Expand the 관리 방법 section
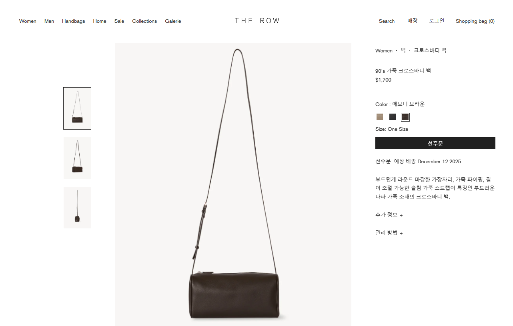Screen dimensions: 513x326 tap(389, 233)
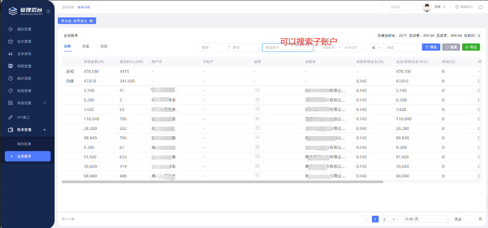Screen dimensions: 488x228
Task: Open the 10条/页 page size dropdown
Action: pos(427,219)
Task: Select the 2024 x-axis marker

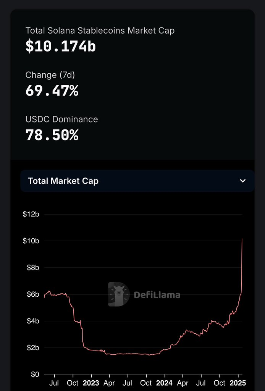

○ ○ ○ ○ ○ ○ ○

Print the listing exactly, minus any pictures.

Expand the 관리 방법 section
Screen dimensions: 513x326 tap(389, 233)
Screen dimensions: 488x228
Task: Open the 10条/页 page size dropdown
Action: pos(427,219)
Task: Select the 2024 x-axis marker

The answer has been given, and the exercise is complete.